Click Send. If successful, you will receive a response like this:

{
    "access_token": "TwmfRUlqnvSh3j...",
    "scope": "api:use",
    "token_type": "Bearer",
    "expires_in": 3599
}

Using cURL

curl -X POST https://auth.veridion.com/oauth2/token \
  -u "your_client_id:your_client_secret" \
  -H "Content-Type: application/x-www-form-urlencoded" \
  -d "grant_type=client_credentials&scope=api:use"

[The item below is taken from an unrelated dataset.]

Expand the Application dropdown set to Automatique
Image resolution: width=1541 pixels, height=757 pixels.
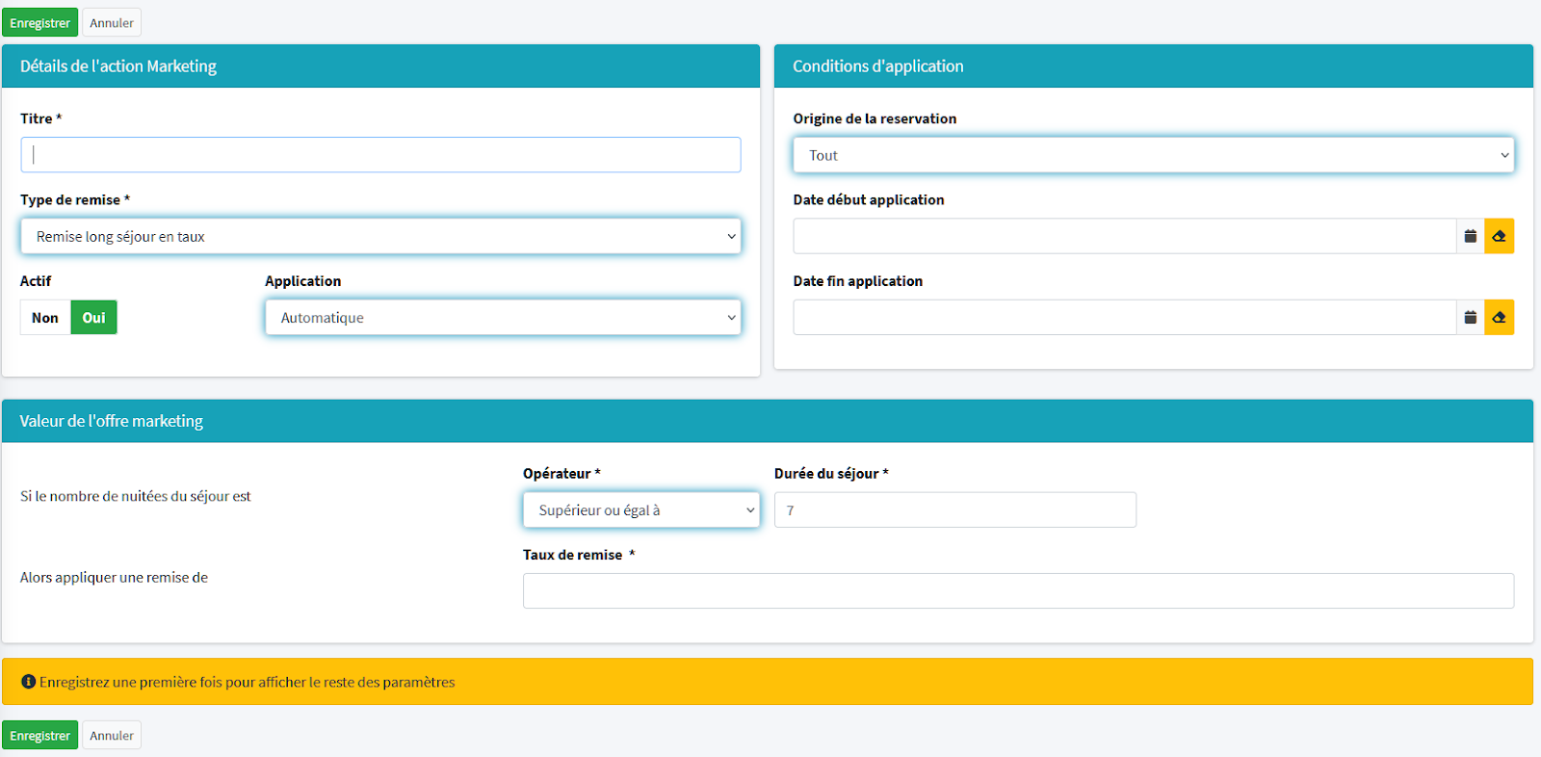[503, 318]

Replace your_client_id and your_client_secret with your actual credentials.

Error Handling

HTTP StatusBodyMeaningResolution
400 Bad Request"error": "invalid_scope"Bad parameters providedScope or credentials not properly set.
401 Unauthorized"error": "invalid_client"Invalid client credentialsDouble check your client_id and client_secret.
403 Forbidden"error_description": "account has not been setup.", "error": "access_denied"Your account has not been activatedContact your Veridion representative
403 Forbidden"error_description": "account has been disabled", "error": "access_denied"Your account is not enabledContact your Veridion representative

Calling the API

Once you have obtained an access token, include it in the Authorization header of your API requests.

Using Postman

Step 1: Set Up the Request

  • Method: POST (or as specified by the endpoint)
  • URL: https://data.veridion.com/match/v5/companies (or your desired endpoint)

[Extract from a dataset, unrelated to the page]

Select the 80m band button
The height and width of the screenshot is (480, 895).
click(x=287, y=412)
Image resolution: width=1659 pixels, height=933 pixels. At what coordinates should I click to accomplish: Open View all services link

Step 2: Add the Authorization Header

  1. Click on the Authorization tab
  2. Select Bearer Token from the Type dropdown
  3. Paste your access token in the Token field
image.png

Step 3: Send the Request

Add your request body (if required) and click Send.


Using cURL

curl -X POST https://data.veridion.com/match/v5/companies \
  -H "Authorization: Bearer your_access_token" \
  -H "Content-Type: application/json" \
  -d '{
    "your": "request body"
  }'

Replace your_access_token with the token you obtained from the authentication step.


Error Handling

HTTP StatusMeaningResolution
401 UnauthorizedInvalid or expired tokenGenerate a new access token
403 ForbiddenInsufficient permissionsVerify your account has access to the requested resource. Contact your Veridion representative if you believe this is an error.

Troubleshooting

If you are unable to obtain a token, check the following:

  • Invalid credentials: Verify that your client_id and client_secret are correct
  • Invalid scope: Ensure you are requesting the api:use scope
  • Invalid URL: Confirm you are using https://auth.veridion.com/oauth2/token

If you are receiving errors when calling the API:

  • 401 error: Your token may have expired. Generate a new token.
  • 403 error: Your account may not have permission to access the requested resource. Contact your Veridion representative.

Best Practices

  • Cache your tokens: Access tokens are valid for 60 minutes. Cache and reuse them rather than requesting a new token for every API call.
  • Handle expiration gracefully: Implement token refresh logic in your application to automatically obtain a new token before or when the current one expires.
  • Keep credentials secure: Never expose your client_secret in client-side code, logs, or version control.